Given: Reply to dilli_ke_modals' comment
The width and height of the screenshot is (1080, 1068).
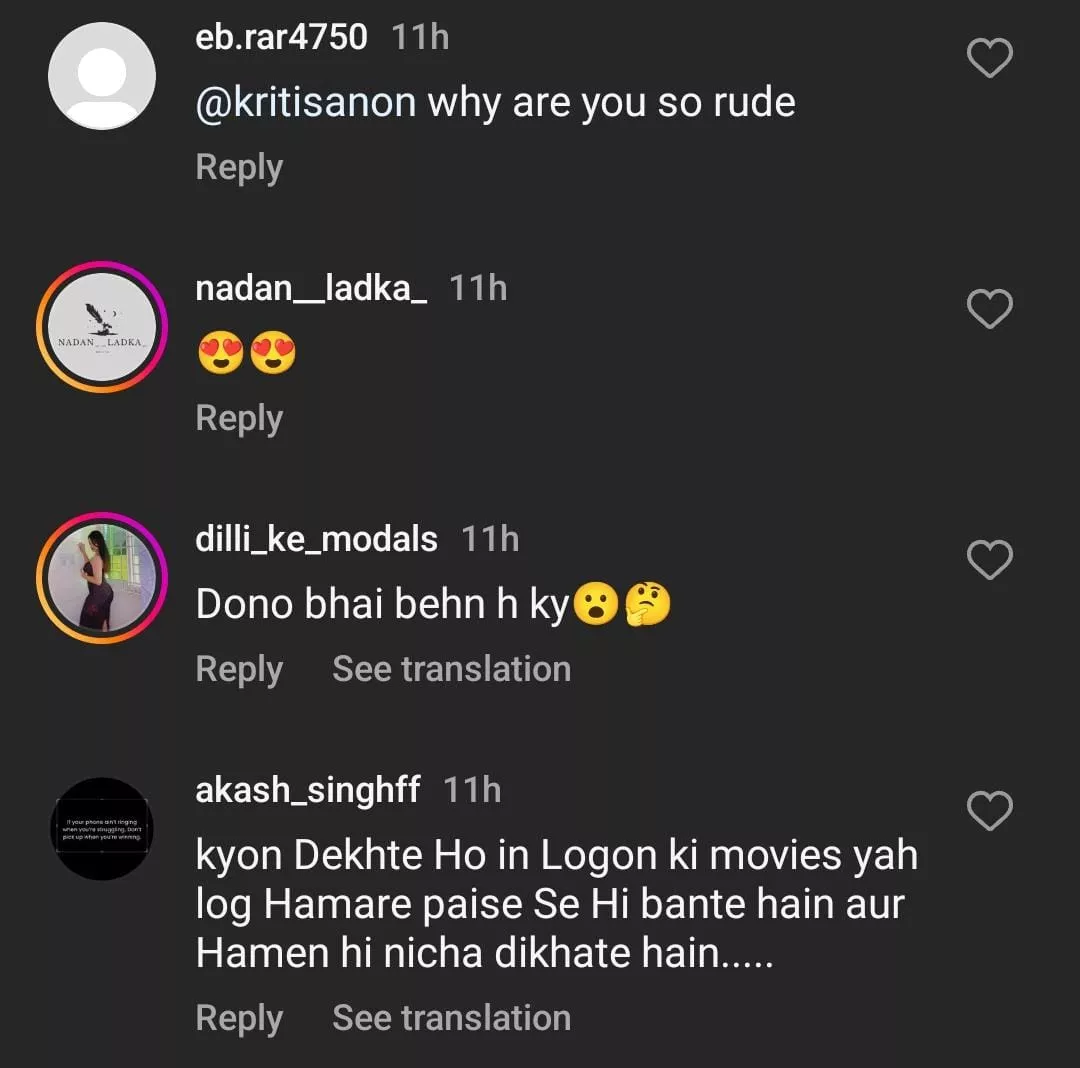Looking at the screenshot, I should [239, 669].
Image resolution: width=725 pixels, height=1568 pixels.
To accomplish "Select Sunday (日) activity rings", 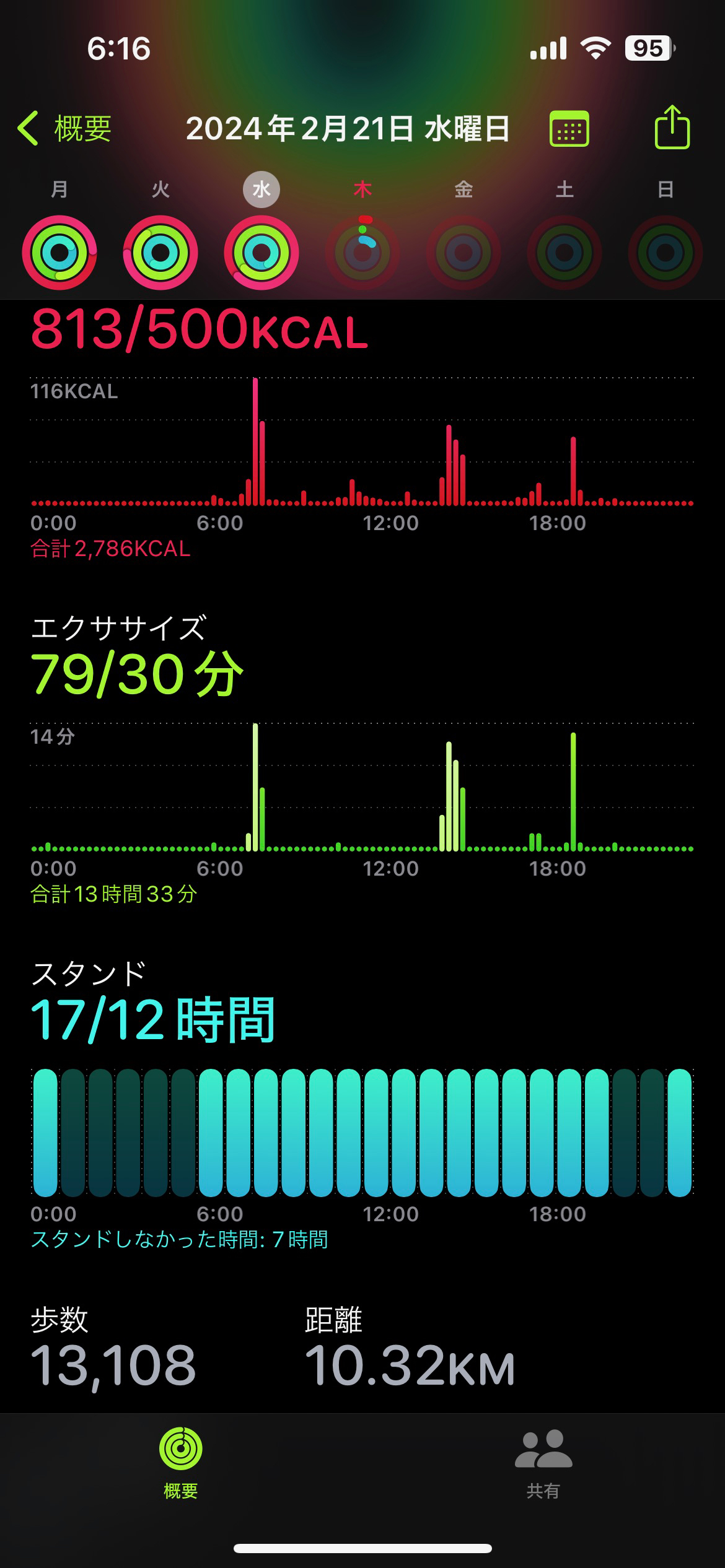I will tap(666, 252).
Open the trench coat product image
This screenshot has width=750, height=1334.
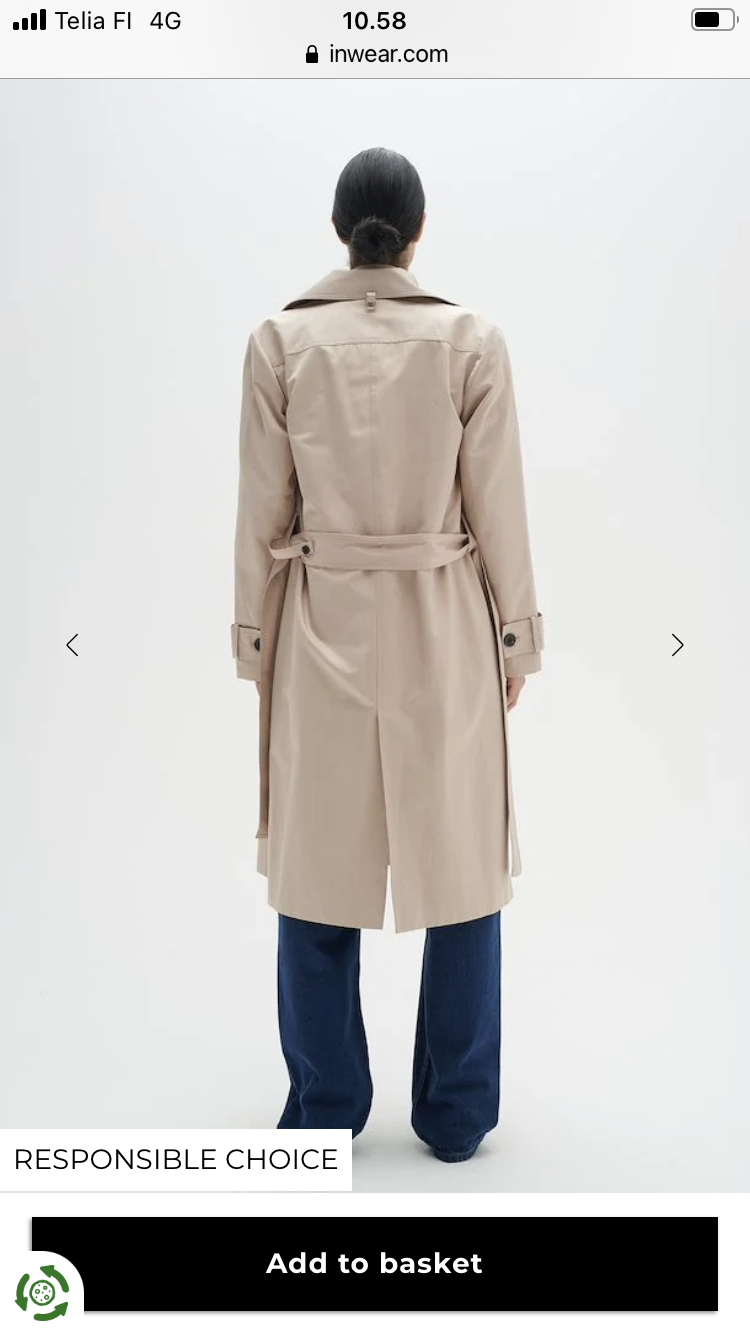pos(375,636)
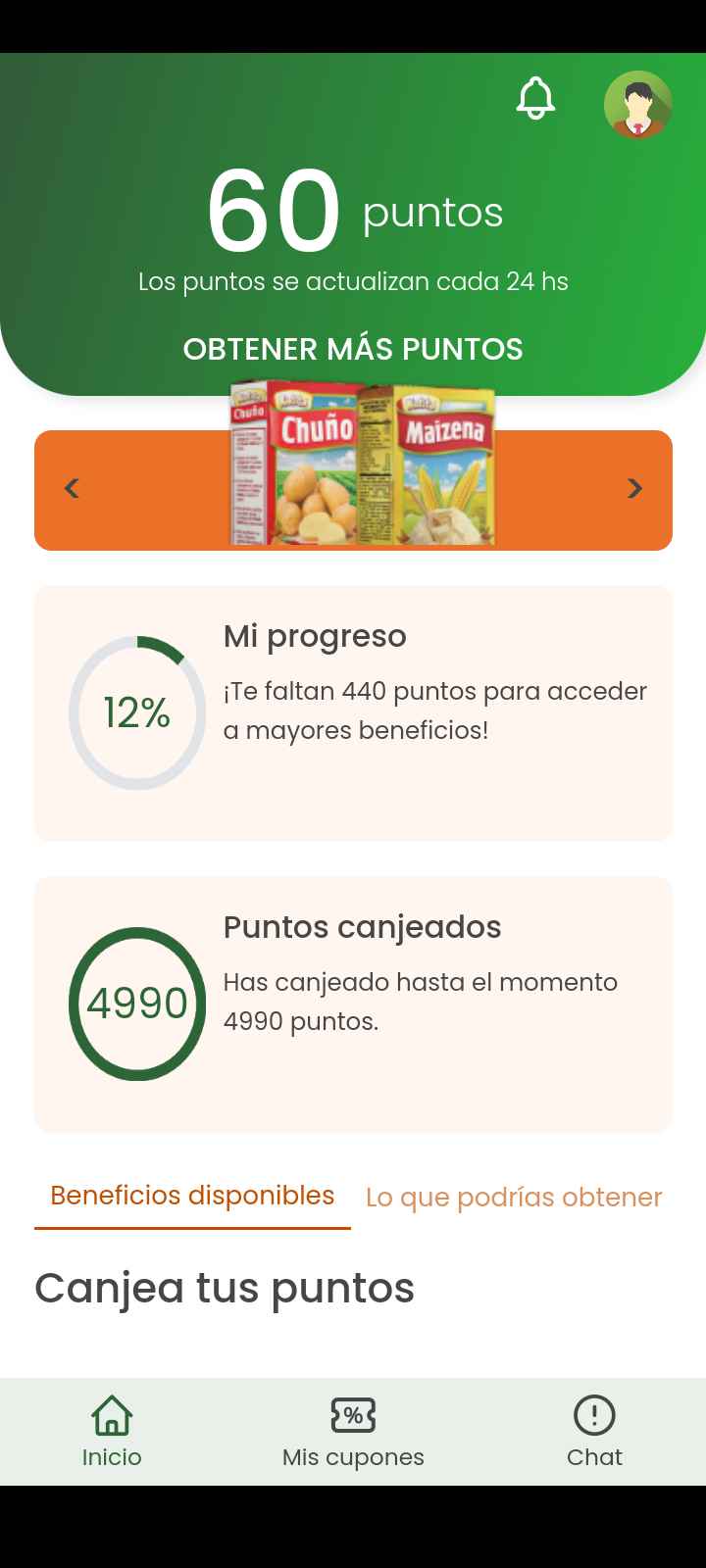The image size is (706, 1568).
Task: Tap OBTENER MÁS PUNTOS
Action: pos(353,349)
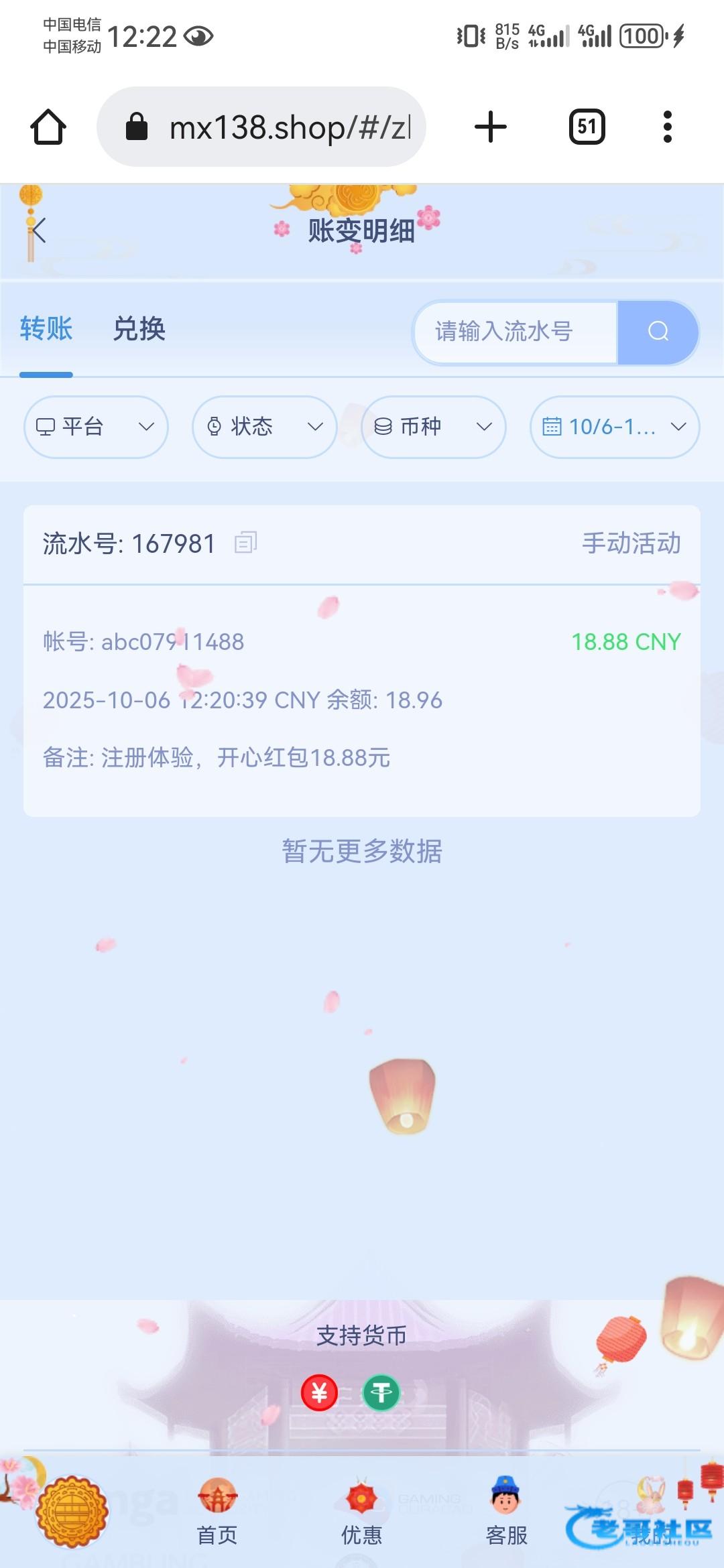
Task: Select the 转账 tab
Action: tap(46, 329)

**Goal of the exercise**
State how many lines of the records above contain the string "width". Give only the number.

**Answer to this problem**
3